Every claim on this site is backed by executable verification. Clone the repo, run one command, compare the hash.

The Principle

guideStone’s five verification properties — deterministic, reference-traceable, self-verifying, environment-agnostic, and tolerance-documented — are not limited to physics computation. They apply equally to information publication.

sporePrint publishes verifiable claims: entity counts, code metrics, relationship graphs. These are not just text on a page — they are certified at build time, and any reader can independently reproduce the certification.

The Five Properties Applied

1. Deterministic Output

Same config.toml + same content = same certification manifest. The manifest includes entity counts, graph Merkle root, and content page totals. Identical inputs always produce identical outputs.

2. Reference-Traceable

Every metric traces to a source. The repo field in each entity points to the actual codebase; loc and tests values are measured by spore-validate refresh from those repos. No number floats without a source.

3. Self-Verifying

The site publishes a certification-manifest.json containing a BLAKE3 Merkle root of the entity graph. The Merkle root is computed over sorted, deterministic edge representations — proving the graph is exactly what was declared.

4. Environment-Agnostic

spore-validate is pure Rust with zero C dependencies. It compiles to a static binary on any platform. Verification requires only the repo clone and Rust toolchain — no external services, no network calls, no platform-specific tools.

5. Tolerance-Documented

Metrics drift — repositories grow daily. Rather than hiding this reality, the manifest explicitly declares drift tolerance: "5%/30d" means metrics are expected to vary by up to 5% within 30 days of measurement. Re-certification happens on each deploy.

Verify This Site

Any reader can verify sporePrint’s published claims:

# Clone the repository
git clone https://github.com/ecoPrimals/sporePrint.git
cd sporePrint

# Build the validator
cargo build --release --manifest-path crates/spore-validate/Cargo.toml

# Run certification (validates against published manifest)
./crates/spore-validate/target/release/spore-validate certify

# Or generate a fresh manifest and compare hashes
./crates/spore-validate/target/release/spore-validate certify --emit

If the graph_merkle in your locally generated manifest matches the one at /certification/manifest.json, the entity graph is exactly as published. No trust required — only verification.

The Manifest

The certification manifest records:

FieldMeaning
versionManifest schema version
generatedUTC timestamp of generation
entity_countTotal entities in the registry
primal_countCore primals (organisms)
spring_countSprings (compositions)
edge_countTotal typed relationships
graph_merkleBLAKE3 hash of sorted entity graph edges
content_pagesMarkdown pages (excluding section indices)
total_locLines of code across all tracked repos
total_testsTest count across all tracked repos
validation_errorsErrors at certification time (must be 0)
measured_dateDate metrics were last measured
drift_toleranceDeclared acceptable drift window

Why BLAKE3?

BLAKE3 is already part of the ecoPrimals ecosystem (used by BearDog for content addressing). It is:

  • Pure Rust (no C FFI)
  • Extremely fast (single-threaded, no SIMD required)
  • Cryptographically secure
  • Deterministic across all platforms

The Merkle root is computed by sorting all edges as source:target:relation strings, then feeding them sequentially to the BLAKE3 hasher. This ensures order-independence while maintaining cryptographic binding.

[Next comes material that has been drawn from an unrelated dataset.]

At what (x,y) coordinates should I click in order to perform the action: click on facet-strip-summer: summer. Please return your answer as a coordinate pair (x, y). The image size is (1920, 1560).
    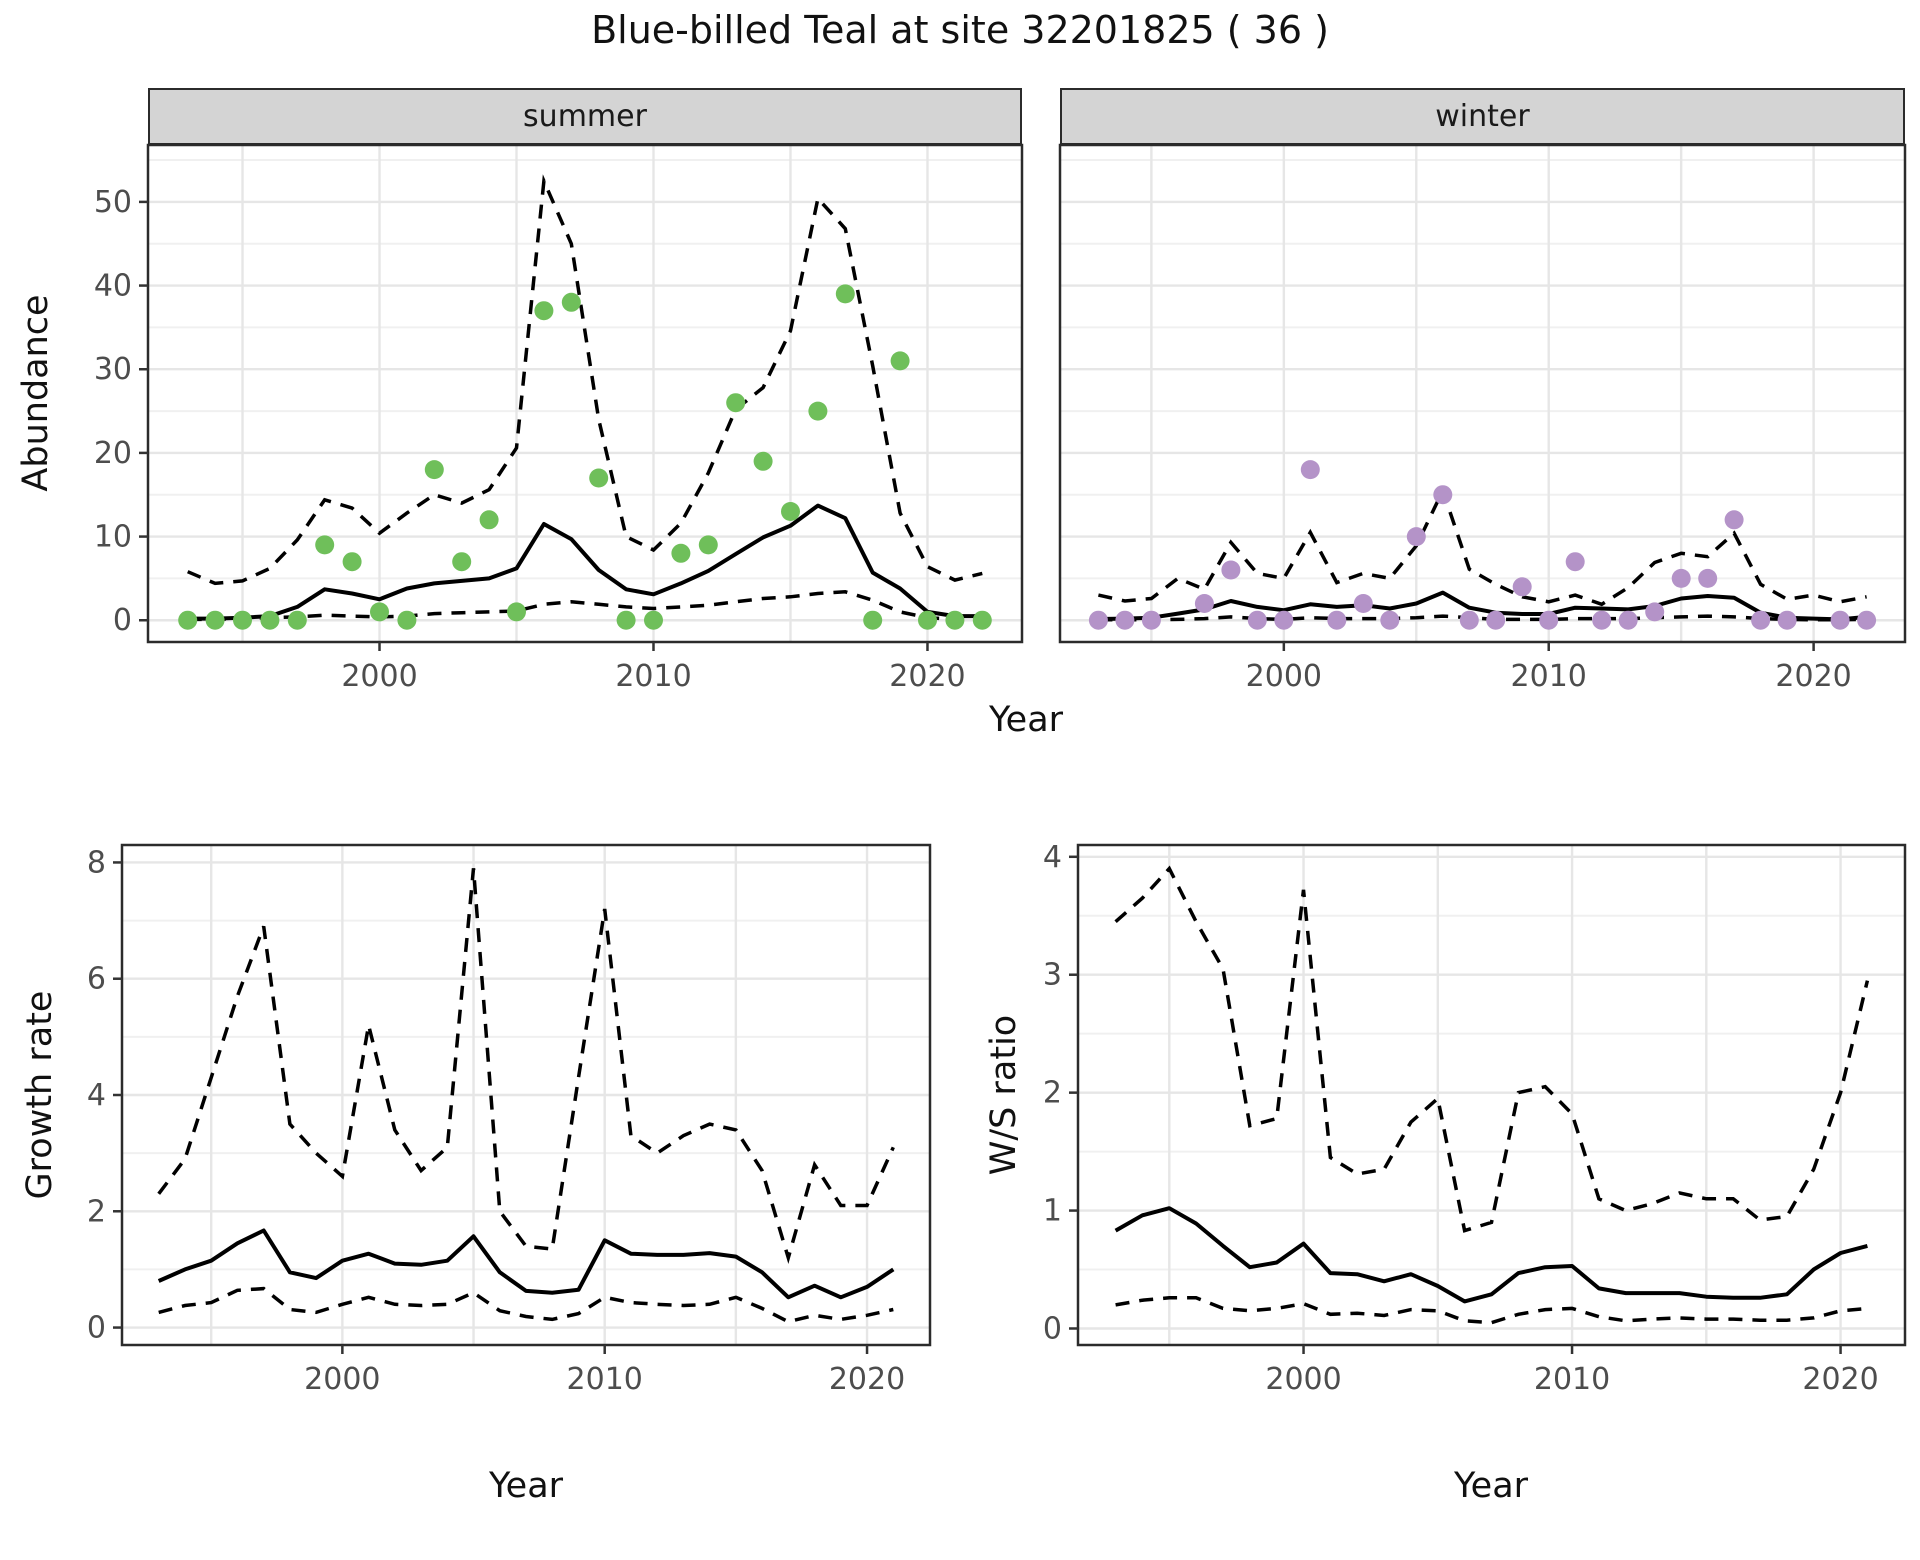
    Looking at the image, I should click on (585, 116).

Relationship to the Knowledge Topology

Self-certification and the typed entity graph are complementary:

  • The entity graph declares what connections exist between ideas
  • The certification manifest proves those connections haven’t been tampered with

Together they complete the arc from Diderot’s renvois to a fully verifiable knowledge topology: connections that are typed, bidirectional, provenance-tracked, and cryptographically certified.